Wales was the first to unite with England, having been subdued by King Edward I in 1282. The heir to the English throne has been known as the Prince of Wales ever since Edward gave the title to his baby son in 1301. But it was not until 1536 when Henry VIII, a Tudor monarch of Welsh descent, was on the throne, that an Act of Union peacefully incorporated the Principality into the kingdom. The name Great Britain came into the use after James VI of Scotland succeeded to the English throne in 1603 as James I and united the two crowns, though not the nations. Another act of Union brought England and Scotland under one government in 1707.

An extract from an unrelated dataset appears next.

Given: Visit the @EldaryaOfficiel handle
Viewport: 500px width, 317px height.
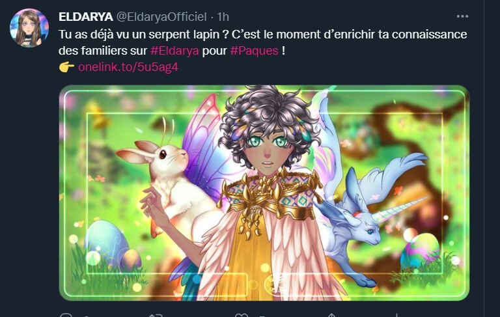Looking at the screenshot, I should click(x=161, y=16).
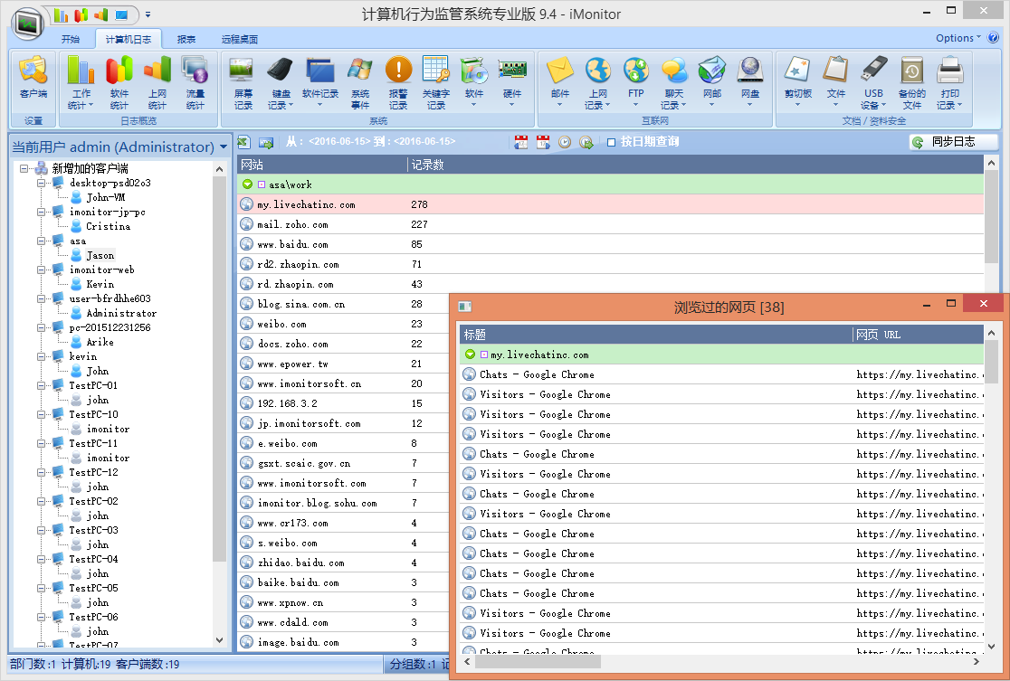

The Union flag of the present kingdom is composed of the flag of England (white with an upright red cross), the flag of Scotland (blue with a diagonal white cross) and the red diagonal cross of Ireland. On May 29, 1953, under the Royal Titles Act, a proclamation was issued which gave Queen the title: Elizabeth the Second, by the Grace of God, of the United Kingdom of Great Britain and Northern Ireland and of her other Realms and Territories Queen, Head of the Commonwealth, Defender of the Faith.